Carlos Cruz no se quedó disfrutando el sistema socialista en la Isla ni se fue tras el comunismo, la muerte lo arrebató mientras cumplía una nueva sanción, esta vez, en el Combinado del Este por otro delito cometido: en esta ocasión, la demora de un sargento en trasladarlo a la enfermería por la falta de aire que su asma le provocaba, le causó un paro cardiaco. Los presos que lo cargaban se asustaron al sentirle el pecho ardiendo, como si tuviera una plancha guardada en su interior. El sargento apareció en la galera al terminar la telenovela. Cuando tiraron a Carlos sobre la camilla de la enfermería ya no jadeaba. Algo debajo de su pecho abandonó el esfuerzo. Aunque el enfermero aún saltaba sobre él intentando hacer regresar un leve latido, apenas un soplo que avisara que podía intentarse algún otro apretón; pero el cuerpo se mantuvo rígido, sin emitir un mínimo mensaje de que algo se podría lograr, y el enfermero decidió bajarse. Ya no tendría sus conversaciones todas las noches cuando venía por el aerosol y le contaba sus aventuras amorosas.
–Que lo tape el que lo mató –dijo rabioso el enfermero.
Y no le dio tiempo para irse porque el sargento le puso el bastón en el cuello y lo empujó contra la pared. El golpe de su cabeza lo estremeció.
–Déjate de estar hablando mierda que mañana mismo puedes aparecer tan tieso como ése que está ahí –y señaló el cadáver.
El enfermero quiso contestar, decir que estaba equivocado, fue culpa del nerviosismo, pero la presión del bastón apenas le permitía mover los ojos. Cuando lo soltó, su cuerpo vacío de aire, fue a chocar contra el piso. El médico intentó ayudarlo pero el sargento lo empujó para propinarle una patada en las costillas al enfermero:
–Anda, levántate…–le dijo el militar–. Ahora jódete por estar hablando mierda.
–No fue eso lo que quise decir –dijo sin poder respirar ni reponerse–. Jamás me atrevería a ofenderlo.

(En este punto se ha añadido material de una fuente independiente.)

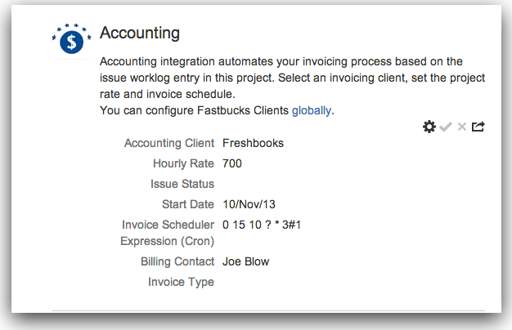Click the share arrow icon
512x330 pixels.
pyautogui.click(x=478, y=127)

El sargento demostraba desconfianza en su mirada.
–Sólo estaba nervioso… Despreocúpese, que de mí no tendrá ninguna queja, y nunca haré comentarios que puedan incriminarlo –dijo el enfermero en un intento desesperado por librarse de otra golpiza.
El militar se mantuvo observándolo, luego sonrió.
–Médico, escribe los papeles que voy a llamar al Puesto de Mando. Explica que llegó aquí vivito y coleando, ¿verdad, enfermero?
–Por supuesto, sargento, por supuesto –contestó aún acostado en el piso.
–Luego, la pelona se lo llevó. ¿Es así, enfermero?
Y en respuesta, sin mirarles a los ojos, el sanitario movió la cabeza en señal de aprobación. En ese momento intentaba sentarse, pero el sargento volvió a golpearlo con una patada por las costillas, antes de salir para el Puesto de Mando a dar la noticia.
–¿Verdad, enfermero?, o ahora los ratones te comieron la lengua –le dijo con el rostro amenazante.
–Verdad, sargento, verdad –respondió casi sin respiración–, es como usted dice: la pelona se lo llevó.
Al rato se fue pasando la voz entre las galeras y empezaron los gritos contra el sargento que lo acusaban de preferir la telenovela antes de acudir de inmediato al reclamo de un enfermo. Y los guardias quisieron detener la protesta y fue peor. La mayoría de los presos se unieron al desorden y quemaron colchones, papeles, daban golpes en las rejas y las ventanas. Al rato comenzaron a llegar varios camiones llenos de soldados con armas largas porque todo indicaba que el motín no iba a cesar. Por las claraboyas los presos gritaban: mataron a Carlos Cruz.
Y luego de horas de negociaciones, casi al amanecer, pudieron controlar la protesta bajo el compromiso de la parte militar, de que no hacer represalias contra los amotinados y prometían llevar a corte militar al sargento.
Esa mañana salieron muchos vehículos en varias direcciones, todos los reclusos que protestaron no volvieron a encontrarse: fueron diseminados por el resto de las prisiones de la Isla.